TASK ITEM
Starting at the top of the entries below, set down every line exactly, please, until you reach the line with "پوسته‌ها (744, 1621)", which is included too.

DATA FOR PROCESSING
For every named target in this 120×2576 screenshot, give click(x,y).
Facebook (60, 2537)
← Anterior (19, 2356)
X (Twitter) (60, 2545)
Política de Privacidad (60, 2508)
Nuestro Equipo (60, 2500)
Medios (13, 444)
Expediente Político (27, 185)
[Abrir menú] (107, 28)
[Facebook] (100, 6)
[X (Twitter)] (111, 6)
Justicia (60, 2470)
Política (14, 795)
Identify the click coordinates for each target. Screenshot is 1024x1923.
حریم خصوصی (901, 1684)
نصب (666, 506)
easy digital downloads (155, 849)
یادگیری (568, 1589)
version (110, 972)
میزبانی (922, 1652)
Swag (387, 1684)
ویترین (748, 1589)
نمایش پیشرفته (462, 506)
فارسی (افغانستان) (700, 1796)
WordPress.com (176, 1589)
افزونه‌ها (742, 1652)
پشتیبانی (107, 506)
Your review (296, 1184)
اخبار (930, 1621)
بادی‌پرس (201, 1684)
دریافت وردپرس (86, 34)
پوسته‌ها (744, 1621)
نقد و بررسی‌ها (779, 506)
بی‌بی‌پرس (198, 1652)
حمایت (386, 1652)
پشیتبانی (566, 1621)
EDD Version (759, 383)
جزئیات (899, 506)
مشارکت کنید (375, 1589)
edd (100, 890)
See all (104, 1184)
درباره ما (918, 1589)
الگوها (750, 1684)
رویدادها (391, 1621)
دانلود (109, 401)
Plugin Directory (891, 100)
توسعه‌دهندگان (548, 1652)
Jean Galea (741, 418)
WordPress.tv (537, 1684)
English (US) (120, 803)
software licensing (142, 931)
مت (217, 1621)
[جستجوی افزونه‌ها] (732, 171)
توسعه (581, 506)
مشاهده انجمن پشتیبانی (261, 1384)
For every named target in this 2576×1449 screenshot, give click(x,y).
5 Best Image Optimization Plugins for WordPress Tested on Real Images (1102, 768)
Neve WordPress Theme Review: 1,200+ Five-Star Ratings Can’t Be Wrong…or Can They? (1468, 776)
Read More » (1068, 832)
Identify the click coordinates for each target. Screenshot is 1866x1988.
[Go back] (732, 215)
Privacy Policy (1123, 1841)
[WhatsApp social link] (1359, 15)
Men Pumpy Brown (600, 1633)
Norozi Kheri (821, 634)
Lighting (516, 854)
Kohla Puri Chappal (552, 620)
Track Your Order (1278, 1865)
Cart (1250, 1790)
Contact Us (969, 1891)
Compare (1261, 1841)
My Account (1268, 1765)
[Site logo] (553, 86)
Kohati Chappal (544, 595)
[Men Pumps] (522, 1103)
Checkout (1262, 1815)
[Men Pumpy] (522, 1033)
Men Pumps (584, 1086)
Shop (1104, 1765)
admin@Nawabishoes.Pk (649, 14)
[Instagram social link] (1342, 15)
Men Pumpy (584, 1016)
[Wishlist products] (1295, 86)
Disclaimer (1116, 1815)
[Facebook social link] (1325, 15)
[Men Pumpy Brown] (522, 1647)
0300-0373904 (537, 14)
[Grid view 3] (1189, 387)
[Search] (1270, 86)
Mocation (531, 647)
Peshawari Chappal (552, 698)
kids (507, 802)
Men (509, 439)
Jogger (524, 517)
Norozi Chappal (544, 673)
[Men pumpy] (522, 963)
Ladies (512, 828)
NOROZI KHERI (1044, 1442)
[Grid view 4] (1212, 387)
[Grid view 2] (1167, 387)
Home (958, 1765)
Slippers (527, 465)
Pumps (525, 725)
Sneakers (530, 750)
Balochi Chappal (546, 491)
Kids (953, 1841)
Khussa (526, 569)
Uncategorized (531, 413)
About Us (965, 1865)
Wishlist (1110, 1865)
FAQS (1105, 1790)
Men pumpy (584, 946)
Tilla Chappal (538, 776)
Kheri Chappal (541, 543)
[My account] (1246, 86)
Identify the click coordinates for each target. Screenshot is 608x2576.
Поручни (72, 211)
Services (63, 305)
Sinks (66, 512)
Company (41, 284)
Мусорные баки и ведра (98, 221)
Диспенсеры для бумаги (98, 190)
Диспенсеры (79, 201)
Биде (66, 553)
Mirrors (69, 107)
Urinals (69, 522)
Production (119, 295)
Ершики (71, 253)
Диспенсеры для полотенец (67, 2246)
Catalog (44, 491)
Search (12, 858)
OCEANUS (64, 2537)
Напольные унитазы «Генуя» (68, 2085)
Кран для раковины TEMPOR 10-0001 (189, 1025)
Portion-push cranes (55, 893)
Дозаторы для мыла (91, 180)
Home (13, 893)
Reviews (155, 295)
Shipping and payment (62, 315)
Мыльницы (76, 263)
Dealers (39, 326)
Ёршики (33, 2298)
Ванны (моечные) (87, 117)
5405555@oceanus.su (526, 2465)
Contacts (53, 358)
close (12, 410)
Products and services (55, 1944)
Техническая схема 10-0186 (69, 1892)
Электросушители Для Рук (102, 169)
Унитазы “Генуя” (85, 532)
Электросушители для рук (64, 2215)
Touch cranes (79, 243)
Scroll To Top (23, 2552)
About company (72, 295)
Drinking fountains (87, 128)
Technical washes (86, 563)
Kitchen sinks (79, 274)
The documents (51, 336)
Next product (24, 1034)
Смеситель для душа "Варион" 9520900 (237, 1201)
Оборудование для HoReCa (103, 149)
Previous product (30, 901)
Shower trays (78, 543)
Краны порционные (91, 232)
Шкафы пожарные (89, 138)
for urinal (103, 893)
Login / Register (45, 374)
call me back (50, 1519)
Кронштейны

WORKED SOLUTION
For every named target in this 120×2576 screenshot, give click(x,y).
Facebook (60, 2537)
← Anterior (19, 2356)
X (Twitter) (60, 2545)
Política de Privacidad (60, 2508)
Nuestro Equipo (60, 2500)
Medios (13, 444)
Expediente Político (27, 185)
[Abrir menú] (107, 28)
[Facebook] (100, 6)
[X (Twitter)] (111, 6)
Justicia (60, 2470)
Política (14, 795)
Identify the click coordinates for each target. Screenshot is 1024x1923.
حریم خصوصی (901, 1684)
نصب (666, 506)
easy digital downloads (155, 849)
یادگیری (568, 1589)
version (110, 972)
میزبانی (922, 1652)
Swag (387, 1684)
ویترین (748, 1589)
نمایش پیشرفته (462, 506)
فارسی (افغانستان) (700, 1796)
WordPress.com (176, 1589)
افزونه‌ها (742, 1652)
پشتیبانی (107, 506)
Your review (296, 1184)
اخبار (930, 1621)
بادی‌پرس (201, 1684)
دریافت وردپرس (86, 34)
پوسته‌ها (744, 1621)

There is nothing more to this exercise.